The business pays a regular amount for a period of time, but the item belongs to the leasing company. Most owners' cars are leased to business. The business pays the monthly fees for using the car.
According to Geoff Black (2005) (Pg-136), "A finance lease means by which companies obtain the right to use assets over a period time. The ownership of asset never passes to the actual users of the assets."
Advantages
It offers fixed rate financing; you pay at the same rate monthly.
Leasing is inflation friendly. As the costs go up over five years, you still pay the same rate as when you began the lease, therefore making your dollar stretch farther. (In addition, the lease is not connected to the success of the business.
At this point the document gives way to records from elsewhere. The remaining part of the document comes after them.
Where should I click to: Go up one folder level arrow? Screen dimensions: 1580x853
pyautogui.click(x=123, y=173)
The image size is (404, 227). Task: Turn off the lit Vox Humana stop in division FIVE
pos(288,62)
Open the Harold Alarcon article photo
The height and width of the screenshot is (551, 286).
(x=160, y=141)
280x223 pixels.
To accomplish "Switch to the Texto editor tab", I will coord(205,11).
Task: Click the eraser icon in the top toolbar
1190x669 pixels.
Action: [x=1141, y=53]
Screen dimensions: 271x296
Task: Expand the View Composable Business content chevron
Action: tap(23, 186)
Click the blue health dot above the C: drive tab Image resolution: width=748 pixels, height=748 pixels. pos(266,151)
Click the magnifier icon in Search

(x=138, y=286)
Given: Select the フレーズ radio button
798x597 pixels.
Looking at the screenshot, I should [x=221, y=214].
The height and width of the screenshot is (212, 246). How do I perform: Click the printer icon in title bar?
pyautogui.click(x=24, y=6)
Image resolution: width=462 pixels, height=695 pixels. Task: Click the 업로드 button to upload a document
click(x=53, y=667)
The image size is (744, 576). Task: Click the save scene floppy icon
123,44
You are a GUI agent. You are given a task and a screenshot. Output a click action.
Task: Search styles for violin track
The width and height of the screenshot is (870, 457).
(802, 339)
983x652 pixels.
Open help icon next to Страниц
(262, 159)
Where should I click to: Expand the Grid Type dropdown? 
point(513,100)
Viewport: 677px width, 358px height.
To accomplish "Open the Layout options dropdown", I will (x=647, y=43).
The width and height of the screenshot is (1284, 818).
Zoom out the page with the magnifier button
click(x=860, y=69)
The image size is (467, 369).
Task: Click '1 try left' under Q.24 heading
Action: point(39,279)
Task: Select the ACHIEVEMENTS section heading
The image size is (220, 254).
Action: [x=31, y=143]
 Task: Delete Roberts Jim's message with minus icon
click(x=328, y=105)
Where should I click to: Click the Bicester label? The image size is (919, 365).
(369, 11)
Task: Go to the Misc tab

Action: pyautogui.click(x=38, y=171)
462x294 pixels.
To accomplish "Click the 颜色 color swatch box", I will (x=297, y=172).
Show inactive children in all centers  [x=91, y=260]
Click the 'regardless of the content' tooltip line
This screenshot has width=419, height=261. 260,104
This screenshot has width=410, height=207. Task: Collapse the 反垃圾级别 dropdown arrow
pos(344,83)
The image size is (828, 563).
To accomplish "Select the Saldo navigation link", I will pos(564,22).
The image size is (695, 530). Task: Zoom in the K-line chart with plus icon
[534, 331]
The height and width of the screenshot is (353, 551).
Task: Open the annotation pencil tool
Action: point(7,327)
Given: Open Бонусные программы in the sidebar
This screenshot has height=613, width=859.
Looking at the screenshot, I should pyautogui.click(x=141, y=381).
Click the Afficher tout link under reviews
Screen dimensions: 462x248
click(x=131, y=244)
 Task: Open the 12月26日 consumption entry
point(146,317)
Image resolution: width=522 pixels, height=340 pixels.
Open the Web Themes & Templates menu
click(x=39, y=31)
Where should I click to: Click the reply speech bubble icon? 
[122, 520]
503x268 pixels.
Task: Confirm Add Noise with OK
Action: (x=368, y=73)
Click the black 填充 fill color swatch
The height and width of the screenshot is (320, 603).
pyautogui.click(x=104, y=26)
Therefore, no matter how well the business does, the lease rate never changes.)
There is less upfront cash outlay; you do not need to make large cash payments for the purchase of needed equipment.
Leasing better utilizes equipment; you lease and pay for equipment only for the time you need it.
There is typically an option to buy equipment at end of lease term.
You can keep upgrading; as new equipment becomes available you can upgrade to the latest models each time your lease ends.
Typically, it is easier to obtain lease financing than loans from commercial lenders.
Disadvantages
Leasing is a preferred means of financing for certain businesses. However it is not for everyone. The type of industry and type of equipment required also need to be considered. Tax implications also need to be compared between leasing and purchasing equipment.
You have an obligation to continue making payments. Typically, leases may not be terminated before the original term is completed. Therefore, the renter is responsible for paying off the lease. This can pose a major financial problem for the owners of a business experiences a downturn.
You have no equity until you decide to purchase the equipment at the end of the lease term, at which point the equipment has depreciated significantly.
Although you are not the owner, you are still responsible for maintaining the equipment as specified by the terms of the lease. Failure to do so can prove costly.
Ratio Analysis
Following are some of the relevant ratios regarding the long term financing of the company
Debt to equity
0.90
Debt to capital
0.47
Interest coverage
28.43
The above ratios show that the company is having a very balanced debt to equity ratio which means that currently it is not overly geared.
Debt to capital shows the overall coverage of the debt in the company by its Capital.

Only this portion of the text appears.